# Exercise aim
Using the leaf disk assay notes below, please explain in one to three sentences why the assay is said to begin when the syringe is placed in a more intense light.

When infiltrating with buffer alone, carbonate must diffuse into the mesophyll before PS can get going. When the infiltration is done at normal room lighting intensities, very little, if any, PS takes place, so the assay will begin when the syringe is placed in a more intense light.
An effective way to pursue this exercise is to have different groups of students design and perform different experiments with an emphasis on the predictions and the design of the experiment to promote clear thinking.
The suggested variations all work, although I recommend trying these variables using your particular lab materials prior to class. I have not as yet gotten the prism to work, although filters can be substituted if of similar density. A light meter might be useful for actually measuring light intensity.
Using simply a ruler, syringes were placed at different distances from light sources, e.g., 10 cm, 14.1 cm, and 20 cm, to produce intensities based on the unity of light intensity at the first syringe, of 1, 1/2, and 1/4. The inverse square law is not obvious to most undergraduate students.
Varigated geraniums with an achlorophyllous margin worked very well. Not only can you cut "white" disks, but you can cut disks that approximate half&half. Several students thought of that & made the correct prediction about PS rate.
In one 3-hour laboratory period, students should be able do one cookbook assay in the first hour, then work out an experimental protocol for one of the suggested variables, and test their predictions with at least one run. Another approach is to introduce the assay at the end of one period, then have them make predictions, design experiments, and have their ideas worked out, and then use a second lab period to run their experiments one or more times. In a more open investigative approach, students could pursue several variables, designing several experiments based on the FLDA, presenting all of their data and conclusions in a report.
The best argument for using the FLDA is that it is so simple, students understand how it works almost immediately, and the system easily manipulated so they can learn about PS and RS.
Sorenson Phosphate buffer (pH 6.5-7.5)
Solution A: 0.2 M NaH2PO4.H2O (27.6 g/L)
Solution B: 0.2 M Na2HPO4 (28.4 g/L)
Mix X ml of A with Y ml of B, diluted to 200 ml with distilled water.
Add 1.5 ml of 1.1% CaCl2.
Check pH.
pH 6.5 (X=68.5, Y=31.5)
pH 6.6 (X=62.5, Y=37.5)
pH 6.7 (X=56.5, Y=43.5)
pH 6.8 (X=51.0, Y=49.0)
pH 6.9 (X=45.0, Y=55.0)
pH 7.0 (X=39.0, Y=61.0)
pH 7.1 (X=33.0, Y=67.0)
pH 7.2 (X=28.0, Y=72.0)
pH 7.3 (X=23.0, Y=77.0)
pH 7.4 (X=19.0, Y=81.0)
pH 7.5 (X=16.0, Y=84.0)
Photosynthesis is the metabolic process used by many autotrophic organisms to capture light energy and convert it to chemical energy in the form of carbohydrate molecules. The actual energy capturing molecule is chlorophyll, and generally organisms possessing this green pigment are called plants.
Although numerous intermediary reactions are involved, the overall photosynthetic reaction is simple. Carbon dioxide combines with the hydrogen from water yielding a carbohydrate, the 6-carbon sugar (hexose) glucose, and oxygen. Balence the equation below (Hint: How many carbons are needed to make the carbohydrate?).

# Listed entries
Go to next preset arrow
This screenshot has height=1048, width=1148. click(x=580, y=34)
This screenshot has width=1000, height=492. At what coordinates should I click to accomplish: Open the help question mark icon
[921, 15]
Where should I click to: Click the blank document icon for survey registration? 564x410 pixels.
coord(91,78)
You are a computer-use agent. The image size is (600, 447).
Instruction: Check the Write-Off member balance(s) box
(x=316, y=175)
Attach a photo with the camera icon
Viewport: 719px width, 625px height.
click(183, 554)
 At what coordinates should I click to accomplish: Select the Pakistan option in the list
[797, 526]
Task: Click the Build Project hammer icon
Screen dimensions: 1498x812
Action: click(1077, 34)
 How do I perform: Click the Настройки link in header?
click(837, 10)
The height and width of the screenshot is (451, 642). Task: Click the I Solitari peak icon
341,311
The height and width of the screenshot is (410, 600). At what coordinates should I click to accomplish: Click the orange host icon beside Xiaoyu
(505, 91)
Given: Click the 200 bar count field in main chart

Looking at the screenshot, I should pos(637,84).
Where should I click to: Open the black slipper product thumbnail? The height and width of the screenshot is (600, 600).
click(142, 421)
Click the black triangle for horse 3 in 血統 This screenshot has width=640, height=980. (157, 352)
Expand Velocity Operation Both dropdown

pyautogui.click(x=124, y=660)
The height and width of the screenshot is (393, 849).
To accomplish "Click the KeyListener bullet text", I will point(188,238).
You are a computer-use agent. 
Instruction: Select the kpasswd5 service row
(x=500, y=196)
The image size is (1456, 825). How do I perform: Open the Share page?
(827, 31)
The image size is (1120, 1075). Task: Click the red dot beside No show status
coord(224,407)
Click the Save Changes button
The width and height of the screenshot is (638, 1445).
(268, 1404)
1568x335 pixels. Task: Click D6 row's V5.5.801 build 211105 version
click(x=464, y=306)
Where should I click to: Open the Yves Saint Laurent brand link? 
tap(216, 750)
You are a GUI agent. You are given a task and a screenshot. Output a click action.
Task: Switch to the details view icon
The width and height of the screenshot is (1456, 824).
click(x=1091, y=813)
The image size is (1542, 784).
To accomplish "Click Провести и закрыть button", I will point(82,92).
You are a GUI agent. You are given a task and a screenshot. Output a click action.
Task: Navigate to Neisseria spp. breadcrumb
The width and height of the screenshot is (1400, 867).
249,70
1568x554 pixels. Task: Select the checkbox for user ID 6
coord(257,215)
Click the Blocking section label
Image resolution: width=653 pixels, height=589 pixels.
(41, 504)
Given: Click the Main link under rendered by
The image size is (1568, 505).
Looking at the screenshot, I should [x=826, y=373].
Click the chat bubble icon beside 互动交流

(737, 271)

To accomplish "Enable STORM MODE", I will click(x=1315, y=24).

# Solution for this problem
Infiltration is done at normal room lighting, where very little, if any, photosynthesis takes place. Photosynthesis therefore gets going only under the stronger light, so that is when the assay begins.